JANET(UK) also recommends that organisations record sufficient information about the use of their networks and maintain tools which enable them to investigate and deal with problems. Note that any logging or monitoring that results in data about individual users will be subject to the Data Protection Act 1998, while any actions that reveal the content of communications are subject to the Regulation of Investigatory Powers Act 2000. Such actions must be properly authorised, controlled and notified to users, or else they may be criminal offences.
- The Data Protection Act 1998 can be found at:
http://www.hmso.gov.uk/acts/acts1998/19980029.htm - The Regulation of Investigatory Powers Act 2000 can be found at:
http://www.hmso.gov.uk/acts/acts2000/20000023.htm - The Employment Practices Data Protection Code Part 3: Monitoring at Work issued by the Information Commissioner deals with both logging and interception. It is available from:
http://www.ico.gov.uk/Home/what_we_cover/data_protection/guidance/codes_of_practice.aspx - The JANET Technical Guide Logfiles discusses the legal and technical issues involved in the recording of usage information.

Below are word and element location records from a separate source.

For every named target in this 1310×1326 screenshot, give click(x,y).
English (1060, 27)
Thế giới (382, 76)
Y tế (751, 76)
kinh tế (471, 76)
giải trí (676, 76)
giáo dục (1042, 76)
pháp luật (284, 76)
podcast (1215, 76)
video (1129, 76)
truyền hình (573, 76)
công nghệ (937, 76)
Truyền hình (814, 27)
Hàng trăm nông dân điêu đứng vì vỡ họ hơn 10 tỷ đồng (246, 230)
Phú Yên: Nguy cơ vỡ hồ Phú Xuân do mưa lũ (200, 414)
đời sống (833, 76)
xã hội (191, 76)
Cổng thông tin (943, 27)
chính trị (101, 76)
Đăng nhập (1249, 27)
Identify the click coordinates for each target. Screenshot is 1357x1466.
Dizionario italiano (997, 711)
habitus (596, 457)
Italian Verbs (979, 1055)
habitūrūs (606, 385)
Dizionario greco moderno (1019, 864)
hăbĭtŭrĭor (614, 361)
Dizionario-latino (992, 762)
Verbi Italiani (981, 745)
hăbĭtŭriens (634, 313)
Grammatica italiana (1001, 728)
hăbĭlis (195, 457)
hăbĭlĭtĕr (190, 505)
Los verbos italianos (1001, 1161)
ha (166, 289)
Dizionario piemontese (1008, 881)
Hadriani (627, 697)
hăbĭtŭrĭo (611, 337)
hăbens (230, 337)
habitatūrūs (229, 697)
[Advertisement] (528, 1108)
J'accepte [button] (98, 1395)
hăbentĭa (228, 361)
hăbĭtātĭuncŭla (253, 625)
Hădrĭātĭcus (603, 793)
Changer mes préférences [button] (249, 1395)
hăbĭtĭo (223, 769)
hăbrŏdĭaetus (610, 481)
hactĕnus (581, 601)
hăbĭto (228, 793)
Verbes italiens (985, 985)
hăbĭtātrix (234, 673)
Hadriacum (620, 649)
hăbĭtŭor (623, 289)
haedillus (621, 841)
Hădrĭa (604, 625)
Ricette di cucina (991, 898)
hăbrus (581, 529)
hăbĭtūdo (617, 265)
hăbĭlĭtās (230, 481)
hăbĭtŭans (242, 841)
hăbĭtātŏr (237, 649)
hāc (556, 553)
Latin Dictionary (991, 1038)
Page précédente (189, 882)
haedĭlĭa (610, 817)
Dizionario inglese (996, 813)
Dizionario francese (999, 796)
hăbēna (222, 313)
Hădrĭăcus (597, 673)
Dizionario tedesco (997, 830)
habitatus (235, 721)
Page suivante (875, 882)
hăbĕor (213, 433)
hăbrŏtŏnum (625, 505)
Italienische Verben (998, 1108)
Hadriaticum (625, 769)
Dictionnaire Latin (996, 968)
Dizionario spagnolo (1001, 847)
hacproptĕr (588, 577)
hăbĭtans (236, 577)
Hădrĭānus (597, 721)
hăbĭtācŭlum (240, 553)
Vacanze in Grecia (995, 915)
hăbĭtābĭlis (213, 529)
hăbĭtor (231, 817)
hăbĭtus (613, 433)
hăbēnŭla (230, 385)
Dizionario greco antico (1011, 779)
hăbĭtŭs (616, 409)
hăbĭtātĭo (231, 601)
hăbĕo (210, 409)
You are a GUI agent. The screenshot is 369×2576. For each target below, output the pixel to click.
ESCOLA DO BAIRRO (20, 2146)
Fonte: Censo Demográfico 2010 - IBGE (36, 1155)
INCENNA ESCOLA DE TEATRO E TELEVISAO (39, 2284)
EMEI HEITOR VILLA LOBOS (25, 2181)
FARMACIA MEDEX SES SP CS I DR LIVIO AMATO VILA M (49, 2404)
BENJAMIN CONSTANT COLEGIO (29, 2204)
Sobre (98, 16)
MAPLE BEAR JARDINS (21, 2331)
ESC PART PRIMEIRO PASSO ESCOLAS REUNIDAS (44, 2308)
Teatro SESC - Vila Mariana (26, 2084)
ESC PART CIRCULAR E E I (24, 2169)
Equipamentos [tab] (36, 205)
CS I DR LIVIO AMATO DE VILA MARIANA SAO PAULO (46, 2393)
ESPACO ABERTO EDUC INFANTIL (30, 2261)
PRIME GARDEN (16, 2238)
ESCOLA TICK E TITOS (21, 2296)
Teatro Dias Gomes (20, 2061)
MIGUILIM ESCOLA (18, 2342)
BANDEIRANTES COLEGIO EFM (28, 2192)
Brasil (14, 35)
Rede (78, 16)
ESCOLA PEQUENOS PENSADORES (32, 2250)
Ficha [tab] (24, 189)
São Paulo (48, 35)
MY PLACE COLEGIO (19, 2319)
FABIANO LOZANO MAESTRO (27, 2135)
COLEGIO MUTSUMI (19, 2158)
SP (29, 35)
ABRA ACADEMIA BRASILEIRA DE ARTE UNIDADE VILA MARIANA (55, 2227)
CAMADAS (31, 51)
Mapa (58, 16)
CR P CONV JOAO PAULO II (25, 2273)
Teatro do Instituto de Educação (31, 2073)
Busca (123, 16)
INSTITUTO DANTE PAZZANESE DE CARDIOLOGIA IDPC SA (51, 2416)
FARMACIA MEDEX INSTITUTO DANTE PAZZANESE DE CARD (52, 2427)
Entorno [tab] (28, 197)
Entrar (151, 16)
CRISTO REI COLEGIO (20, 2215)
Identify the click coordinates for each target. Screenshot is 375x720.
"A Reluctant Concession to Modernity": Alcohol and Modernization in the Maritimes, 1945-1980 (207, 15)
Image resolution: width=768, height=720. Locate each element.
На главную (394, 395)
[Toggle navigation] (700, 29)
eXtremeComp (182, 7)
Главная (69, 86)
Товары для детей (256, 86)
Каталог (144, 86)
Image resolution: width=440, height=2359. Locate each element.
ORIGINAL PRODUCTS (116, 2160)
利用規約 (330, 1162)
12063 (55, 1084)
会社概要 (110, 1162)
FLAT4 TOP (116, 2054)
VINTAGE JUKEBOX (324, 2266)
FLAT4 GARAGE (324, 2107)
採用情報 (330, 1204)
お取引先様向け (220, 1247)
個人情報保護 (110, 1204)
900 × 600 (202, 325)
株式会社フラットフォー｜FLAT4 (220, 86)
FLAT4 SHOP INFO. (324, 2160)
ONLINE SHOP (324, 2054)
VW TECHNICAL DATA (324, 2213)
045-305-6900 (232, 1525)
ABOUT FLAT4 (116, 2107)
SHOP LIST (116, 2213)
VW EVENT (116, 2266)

Active monitoring of networks can be used to obtain more detailed information. This can range from scanning networks to identify the machines present and the services they run, to full penetration testing using all the tools of intruders (technical and social) to assess the preparedness of a network and its defences. Such activities should be carefully planned with clear objectives, or a great deal of time, effort and money can be wasted. In addition to the laws mentioned above, active monitoring is also likely to be subject to other legislation including the Computer Misuse Act 1990. Monitoring must only be done with the appropriate authority on networks and systems that the organisation controls.
JANET CSIRT is able to provide advice on monitoring tools for all sites. FE and specialist colleges may also be able to receive assistance from their JISC RSC.
Detecting security problems will have little effect unless the organisation also has processes, tools and skills available to investigate and remedy the problem. The JANET Guidance Note on Effective Incident Response contains practical ideas and case studies on how this can be done at JANET sites.